* What to do
Output the lines below verbatim, beginning with the line that contains "Viewport: 625px width, 284px height." and ending after the line that contains "Looking at the screenshot, I should (1024, 485).".

Records from a pointing dataset:
━━━━━━━━━━━━━━━━━━━━

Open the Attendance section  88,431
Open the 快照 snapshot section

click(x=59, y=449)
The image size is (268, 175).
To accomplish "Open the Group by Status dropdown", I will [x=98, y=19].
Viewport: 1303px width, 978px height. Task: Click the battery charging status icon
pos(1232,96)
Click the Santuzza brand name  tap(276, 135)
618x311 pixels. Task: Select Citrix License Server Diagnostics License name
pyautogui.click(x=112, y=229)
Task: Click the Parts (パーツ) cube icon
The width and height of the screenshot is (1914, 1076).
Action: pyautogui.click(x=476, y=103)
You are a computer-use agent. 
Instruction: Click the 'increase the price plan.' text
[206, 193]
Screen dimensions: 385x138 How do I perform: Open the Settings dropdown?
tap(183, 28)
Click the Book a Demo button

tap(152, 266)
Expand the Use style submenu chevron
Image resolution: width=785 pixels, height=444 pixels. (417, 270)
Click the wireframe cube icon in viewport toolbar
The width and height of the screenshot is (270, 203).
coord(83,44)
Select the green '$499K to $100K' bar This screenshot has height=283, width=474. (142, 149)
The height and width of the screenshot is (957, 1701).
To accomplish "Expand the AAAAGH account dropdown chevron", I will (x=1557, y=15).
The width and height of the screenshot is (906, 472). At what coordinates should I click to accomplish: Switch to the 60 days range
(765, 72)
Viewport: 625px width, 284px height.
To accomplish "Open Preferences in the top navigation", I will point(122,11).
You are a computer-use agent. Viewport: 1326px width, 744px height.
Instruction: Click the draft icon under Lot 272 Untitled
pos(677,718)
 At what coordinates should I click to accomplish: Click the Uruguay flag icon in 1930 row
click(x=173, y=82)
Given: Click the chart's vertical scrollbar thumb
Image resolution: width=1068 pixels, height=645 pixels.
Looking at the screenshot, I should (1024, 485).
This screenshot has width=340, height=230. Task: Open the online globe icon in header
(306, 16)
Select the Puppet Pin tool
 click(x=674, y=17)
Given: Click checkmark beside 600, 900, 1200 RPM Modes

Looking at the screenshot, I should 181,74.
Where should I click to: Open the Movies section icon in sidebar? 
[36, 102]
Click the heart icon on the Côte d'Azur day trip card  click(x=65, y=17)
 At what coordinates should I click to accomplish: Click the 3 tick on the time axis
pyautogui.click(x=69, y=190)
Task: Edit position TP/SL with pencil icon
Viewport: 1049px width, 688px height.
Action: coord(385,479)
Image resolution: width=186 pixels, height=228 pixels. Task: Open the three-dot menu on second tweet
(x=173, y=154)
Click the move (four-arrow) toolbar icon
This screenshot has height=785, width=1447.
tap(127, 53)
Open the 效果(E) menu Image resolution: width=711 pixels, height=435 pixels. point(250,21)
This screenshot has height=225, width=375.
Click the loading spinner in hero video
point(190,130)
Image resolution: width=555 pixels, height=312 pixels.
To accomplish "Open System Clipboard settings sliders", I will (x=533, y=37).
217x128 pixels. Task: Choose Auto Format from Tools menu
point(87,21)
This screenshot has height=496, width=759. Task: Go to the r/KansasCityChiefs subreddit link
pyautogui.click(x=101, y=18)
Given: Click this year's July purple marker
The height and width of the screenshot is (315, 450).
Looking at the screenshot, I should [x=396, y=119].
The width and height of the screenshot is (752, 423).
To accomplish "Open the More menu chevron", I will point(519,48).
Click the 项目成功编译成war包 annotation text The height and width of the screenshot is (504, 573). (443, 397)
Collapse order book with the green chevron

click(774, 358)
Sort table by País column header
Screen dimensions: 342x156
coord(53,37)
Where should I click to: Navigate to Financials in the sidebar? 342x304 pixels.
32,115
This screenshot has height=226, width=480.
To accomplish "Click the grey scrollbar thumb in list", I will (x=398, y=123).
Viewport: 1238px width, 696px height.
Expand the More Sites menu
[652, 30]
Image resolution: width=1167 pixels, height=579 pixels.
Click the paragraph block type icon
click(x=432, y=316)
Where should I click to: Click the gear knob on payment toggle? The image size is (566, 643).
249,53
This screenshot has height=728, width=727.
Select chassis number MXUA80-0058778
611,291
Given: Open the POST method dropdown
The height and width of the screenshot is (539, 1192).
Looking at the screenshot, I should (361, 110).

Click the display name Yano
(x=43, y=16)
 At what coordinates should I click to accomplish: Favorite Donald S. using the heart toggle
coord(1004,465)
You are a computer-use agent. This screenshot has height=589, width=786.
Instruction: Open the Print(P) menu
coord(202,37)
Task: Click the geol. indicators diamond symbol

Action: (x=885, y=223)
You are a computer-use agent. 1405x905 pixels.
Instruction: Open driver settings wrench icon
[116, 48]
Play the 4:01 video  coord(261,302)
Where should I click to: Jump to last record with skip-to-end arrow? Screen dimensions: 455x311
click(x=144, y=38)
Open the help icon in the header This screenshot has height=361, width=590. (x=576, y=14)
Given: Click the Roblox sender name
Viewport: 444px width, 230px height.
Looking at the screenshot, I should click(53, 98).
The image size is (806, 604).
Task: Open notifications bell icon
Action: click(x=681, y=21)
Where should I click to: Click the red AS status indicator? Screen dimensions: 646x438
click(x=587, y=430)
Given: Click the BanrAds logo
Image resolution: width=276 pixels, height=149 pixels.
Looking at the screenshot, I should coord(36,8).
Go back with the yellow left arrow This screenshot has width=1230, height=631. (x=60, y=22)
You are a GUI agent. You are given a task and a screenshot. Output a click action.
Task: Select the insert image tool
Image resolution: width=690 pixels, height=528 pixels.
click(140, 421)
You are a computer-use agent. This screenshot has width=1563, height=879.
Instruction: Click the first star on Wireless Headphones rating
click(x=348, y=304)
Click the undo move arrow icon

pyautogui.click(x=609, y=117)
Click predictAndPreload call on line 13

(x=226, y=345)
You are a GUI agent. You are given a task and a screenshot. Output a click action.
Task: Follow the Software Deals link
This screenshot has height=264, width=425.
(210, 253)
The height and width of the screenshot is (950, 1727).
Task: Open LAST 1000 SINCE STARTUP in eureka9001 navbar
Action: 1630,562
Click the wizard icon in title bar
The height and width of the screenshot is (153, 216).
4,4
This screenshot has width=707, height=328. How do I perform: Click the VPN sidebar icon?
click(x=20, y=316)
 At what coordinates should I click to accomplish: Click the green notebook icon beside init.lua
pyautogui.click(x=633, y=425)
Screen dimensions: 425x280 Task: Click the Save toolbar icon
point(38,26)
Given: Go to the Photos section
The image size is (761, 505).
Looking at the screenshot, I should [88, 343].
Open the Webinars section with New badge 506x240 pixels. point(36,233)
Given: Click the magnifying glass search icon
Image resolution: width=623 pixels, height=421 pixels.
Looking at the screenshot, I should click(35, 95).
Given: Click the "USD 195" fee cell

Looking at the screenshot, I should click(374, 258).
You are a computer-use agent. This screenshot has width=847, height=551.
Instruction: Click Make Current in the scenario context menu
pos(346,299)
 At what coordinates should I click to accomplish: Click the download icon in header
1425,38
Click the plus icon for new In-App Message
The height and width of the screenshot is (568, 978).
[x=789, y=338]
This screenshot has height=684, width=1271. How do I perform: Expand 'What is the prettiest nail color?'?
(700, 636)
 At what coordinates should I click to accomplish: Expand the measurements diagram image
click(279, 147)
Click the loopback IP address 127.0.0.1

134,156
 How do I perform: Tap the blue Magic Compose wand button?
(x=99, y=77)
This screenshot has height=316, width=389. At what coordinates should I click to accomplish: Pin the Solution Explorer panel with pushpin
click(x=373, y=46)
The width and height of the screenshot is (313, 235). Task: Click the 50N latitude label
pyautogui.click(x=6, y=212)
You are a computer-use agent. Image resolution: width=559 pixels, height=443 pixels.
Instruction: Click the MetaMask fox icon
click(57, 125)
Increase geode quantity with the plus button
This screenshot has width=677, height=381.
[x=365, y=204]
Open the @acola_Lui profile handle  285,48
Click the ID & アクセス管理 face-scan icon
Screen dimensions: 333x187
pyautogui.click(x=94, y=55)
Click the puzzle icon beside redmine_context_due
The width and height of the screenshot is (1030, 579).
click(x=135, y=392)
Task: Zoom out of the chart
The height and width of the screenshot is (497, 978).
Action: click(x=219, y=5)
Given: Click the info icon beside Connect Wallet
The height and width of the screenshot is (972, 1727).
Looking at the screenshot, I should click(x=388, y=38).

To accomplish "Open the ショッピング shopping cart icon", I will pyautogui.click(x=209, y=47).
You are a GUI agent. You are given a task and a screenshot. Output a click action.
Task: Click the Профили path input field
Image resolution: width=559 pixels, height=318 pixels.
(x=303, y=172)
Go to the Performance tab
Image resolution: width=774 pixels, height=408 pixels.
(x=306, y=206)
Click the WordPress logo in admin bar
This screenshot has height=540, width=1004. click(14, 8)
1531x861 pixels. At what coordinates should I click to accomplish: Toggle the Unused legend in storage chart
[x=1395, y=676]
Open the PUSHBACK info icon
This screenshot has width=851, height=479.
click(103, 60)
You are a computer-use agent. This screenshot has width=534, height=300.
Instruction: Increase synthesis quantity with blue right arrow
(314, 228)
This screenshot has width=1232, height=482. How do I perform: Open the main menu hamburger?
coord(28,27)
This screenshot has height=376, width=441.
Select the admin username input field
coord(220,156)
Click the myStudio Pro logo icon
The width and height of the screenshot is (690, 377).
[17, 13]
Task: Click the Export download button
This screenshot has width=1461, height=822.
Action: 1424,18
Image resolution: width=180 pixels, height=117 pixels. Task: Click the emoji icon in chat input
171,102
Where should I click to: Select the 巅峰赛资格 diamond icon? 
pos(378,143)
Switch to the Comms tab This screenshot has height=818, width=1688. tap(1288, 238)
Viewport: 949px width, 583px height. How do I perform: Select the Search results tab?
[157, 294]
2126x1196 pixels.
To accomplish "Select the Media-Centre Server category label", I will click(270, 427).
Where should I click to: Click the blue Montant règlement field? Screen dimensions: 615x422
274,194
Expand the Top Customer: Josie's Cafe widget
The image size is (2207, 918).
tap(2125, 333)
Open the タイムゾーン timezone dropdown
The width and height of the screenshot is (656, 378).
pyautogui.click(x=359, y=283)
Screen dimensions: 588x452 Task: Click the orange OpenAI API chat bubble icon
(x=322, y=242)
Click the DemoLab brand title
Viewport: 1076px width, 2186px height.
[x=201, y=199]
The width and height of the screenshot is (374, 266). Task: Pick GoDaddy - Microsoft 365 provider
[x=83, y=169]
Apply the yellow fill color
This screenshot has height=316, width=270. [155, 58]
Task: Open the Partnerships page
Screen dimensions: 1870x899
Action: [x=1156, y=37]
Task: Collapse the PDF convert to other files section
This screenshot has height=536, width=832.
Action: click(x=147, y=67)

━━━━━━━━━━━━━━━━━━━━

* Expected output
Viewport: 625px width, 284px height.
To accomplish "Open Preferences in the top navigation", I will point(122,11).
You are a computer-use agent. Viewport: 1326px width, 744px height.
Instruction: Click the draft icon under Lot 272 Untitled
pos(677,718)
 At what coordinates should I click to accomplish: Click the Uruguay flag icon in 1930 row
click(x=173, y=82)
Given: Click the chart's vertical scrollbar thumb
Image resolution: width=1068 pixels, height=645 pixels.
Looking at the screenshot, I should (1024, 485).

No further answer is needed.